Temporary Detour: Most 401(k) Plan Loans Don’t Disrupt Long-Term Saving Progress

John Beshears is a Professor at Harvard University. James J. Choi is a Professor at the Yale School of Management. Joel Dickson is the Global Head of Enterprise Advice Methodology at The Vanguard Group. Aaron Goodman is a research economist at The Vanguard Group. Fiona Greig is Global Head of Investor Research and Policy in Vanguard’s Investment Strategy Group. David Laibson is a Professor at Harvard University.

In the United States, employer-sponsored defined contribution (DC) plans such as 401(k)s have come to serve at least two purposes. First, employees save money in these plans to fund their retirement spending. Second, individuals may access plan balances before retirement age to cover short-run expenses. In our recent paper for the Pension Research Council, we examined the extent to which using DC plans for the second purpose undermines the first purpose. Our results suggest that most individuals who access DC balances before retirement age are able to continue contributing to the plans at their prior rate, while simultaneously putting extra money into the plan to replenish the balances they took out.

How 401(k) loans work

To study what happens when employees access their DC balances before retirement age, we analyzed 401(k) loans, which are permitted under the rules of most plans. When a participant takes out a 401(k) loan, some of the account balance is paid out as a cash lump sum. The worker then must repay the principal borrowed plus interest over the following months or years, via direct payroll deductions. If employees leave their employers before the loans are repaid, the full loan balances are typically due by the following April 15. Failure to repay causes the remaining balances to be treated as plan withdrawals for tax purposes.

Work to complete:
**a.** Answer from the 401(k) loan article:
(i) At which school is James J. Choi a professor?
(ii) How does a worker repay the principal and interest on a 401(k) loan?
(iii) If employees leave their employers before a loan is repaid, by when is the full loan balance typically due?
**b.** Transcribe the stretch of the 401(k) loan article from "To study what" through "for tax purposes.", word for word.

Provided data:
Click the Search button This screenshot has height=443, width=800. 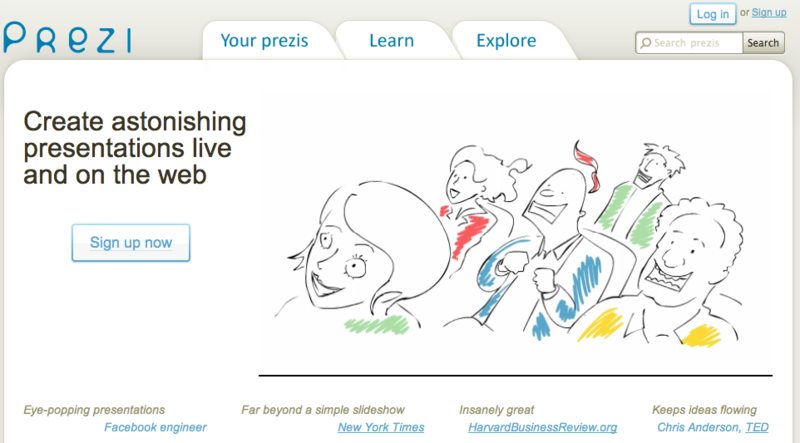pos(763,43)
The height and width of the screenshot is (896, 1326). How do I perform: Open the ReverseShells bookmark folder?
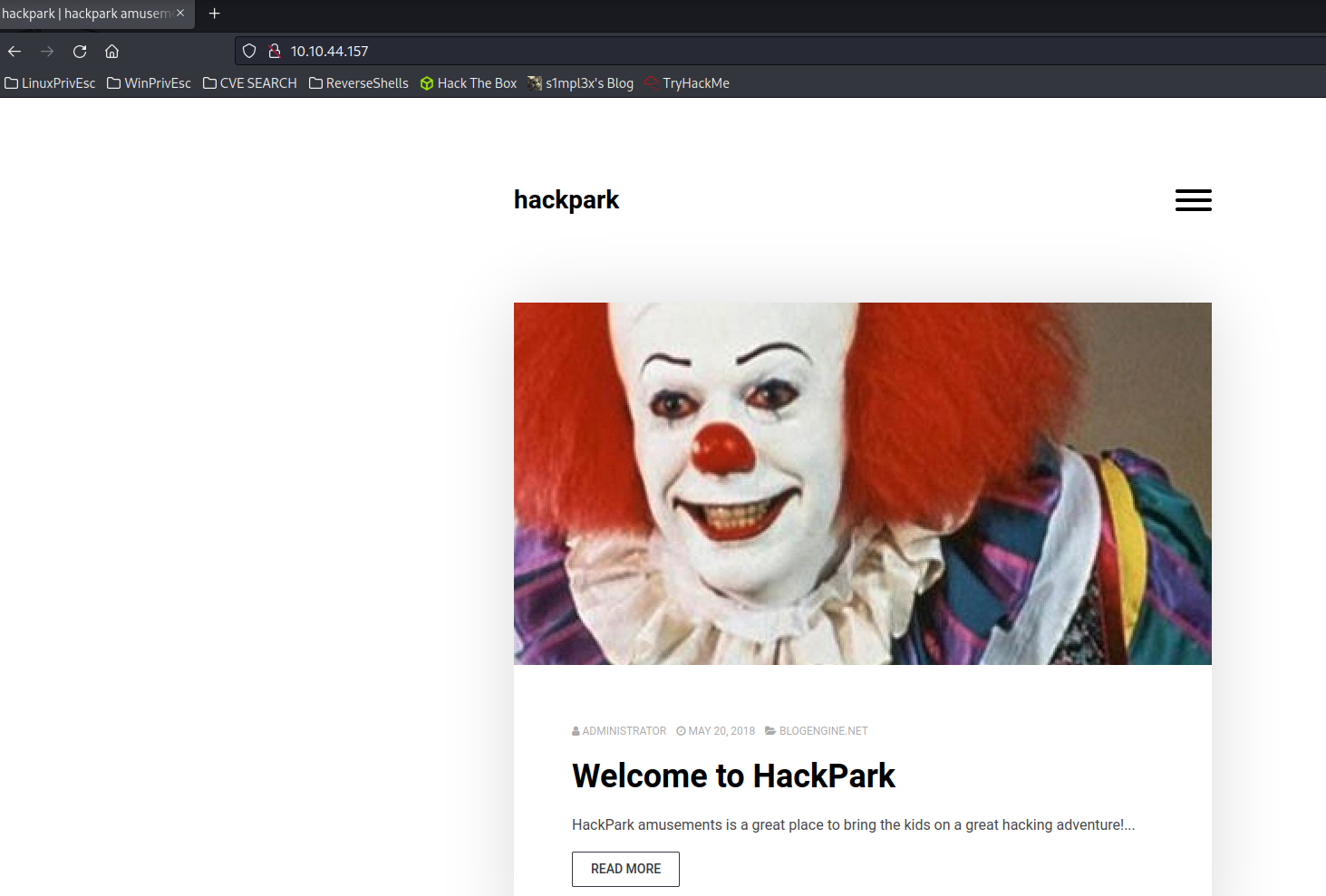pyautogui.click(x=359, y=83)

Results:
**a.**
(i) The Yale School of Management.
(ii) Through direct payroll deductions over the following months or years.
(iii) By the following April 15.

**b.**
To study what happens when employees access their DC balances before retirement age, we analyzed 401(k) loans, which are permitted under the rules of most plans. When a participant takes out a 401(k) loan, some of the account balance is paid out as a cash lump sum. The worker then must repay the principal borrowed plus interest over the following months or years, via direct payroll deductions. If employees leave their employers before the loans are repaid, the full loan balances are typically due by the following April 15. Failure to repay causes the remaining balances to be treated as plan withdrawals for tax purposes.